The Creevey Papers
Thomas Creevey to James Currie, 22 March 1804
“22 March, 1804.
“. . . With respect to the debate . . . nothing could
be . . . so unlike a case against Lord St.
Vincent: I really doubted the fidelity of my ears all the time I
listened to him (Fox), he was so very
unlike himself. His first reply was a great and striking display of his powers,
but the charge against the Admiralty derived little support or elucidation from
it. I confess I felt a wish that Fox would not have taken
the part he did, because I cannot reconcile it to my notions either of private
friendship or parliamentary justice to put a
1793-1804.] | THE BONDS OF PARTY. | 25 |
man upon his trial, because I am sure he is
innocent. There were, however, most powerful arguments urged by
Fox that in a great measure reconciled me to the vote
I gave, and indeed had they been much less and much weaker, I should most
readily have gone with him. A Leader of a Party has a most difficult part
imposed upon him on such an occasion. It is impossible he can be alone
influenced by the abstract question of merit or demerit of the motion but of
course must calculate in every way upon the effects of
his vote. As a private of a party there is nothing so fatal to publick
principle, or one’s own private respect and consequence, as acting for
oneself upon great questions. I am more passionately attached every day to
Party.
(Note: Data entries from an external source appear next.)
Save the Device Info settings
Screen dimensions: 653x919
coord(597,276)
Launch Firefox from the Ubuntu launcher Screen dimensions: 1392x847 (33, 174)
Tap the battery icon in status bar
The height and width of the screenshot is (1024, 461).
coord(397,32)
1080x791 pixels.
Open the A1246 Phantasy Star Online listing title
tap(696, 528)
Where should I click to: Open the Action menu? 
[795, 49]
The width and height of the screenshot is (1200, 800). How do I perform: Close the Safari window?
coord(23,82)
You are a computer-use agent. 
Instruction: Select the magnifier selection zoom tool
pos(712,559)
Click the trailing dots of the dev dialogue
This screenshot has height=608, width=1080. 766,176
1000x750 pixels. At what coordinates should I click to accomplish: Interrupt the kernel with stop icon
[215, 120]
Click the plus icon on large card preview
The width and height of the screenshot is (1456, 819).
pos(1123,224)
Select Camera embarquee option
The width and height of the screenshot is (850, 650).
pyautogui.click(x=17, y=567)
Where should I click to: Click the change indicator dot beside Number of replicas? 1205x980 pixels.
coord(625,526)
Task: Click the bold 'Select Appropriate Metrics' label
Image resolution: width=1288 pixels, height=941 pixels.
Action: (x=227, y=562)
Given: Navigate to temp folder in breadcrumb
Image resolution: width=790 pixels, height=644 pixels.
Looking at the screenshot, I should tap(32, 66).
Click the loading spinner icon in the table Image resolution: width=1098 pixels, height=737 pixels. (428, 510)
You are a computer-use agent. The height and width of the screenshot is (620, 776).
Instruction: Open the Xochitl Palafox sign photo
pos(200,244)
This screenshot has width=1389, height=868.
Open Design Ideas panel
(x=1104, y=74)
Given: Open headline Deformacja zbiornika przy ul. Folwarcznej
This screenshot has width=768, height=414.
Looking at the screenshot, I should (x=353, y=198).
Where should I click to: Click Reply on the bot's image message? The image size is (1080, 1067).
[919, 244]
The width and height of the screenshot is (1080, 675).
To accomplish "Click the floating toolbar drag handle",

I am certain that without it nothing can be done, and I am more certain
from every day’s experience that the leader of the party to which I
belong is as superior in talents, in enlightened views, in publick and private
virtues, to all other party leaders as one human being can be to another. He
must therefore give many, many votes that I may think are wrong, before I vote
against him or not with him.
“I scarcely know an earthly blessing I would purchase
at the expense of those sensations I feel towards the incomparable Charley!”
Charles James Fox (1749-1806)
Whig statesman and the leader of the Whig opposition in Parliament after his falling-out
with Edmund Burke.
John Jervis, earl of St. Vincent (1735-1823)
English Naval officer who defeated the Spanish fleet off Cape St. Vincent in 1797 and was
first lord of the Admiralty 1801-04.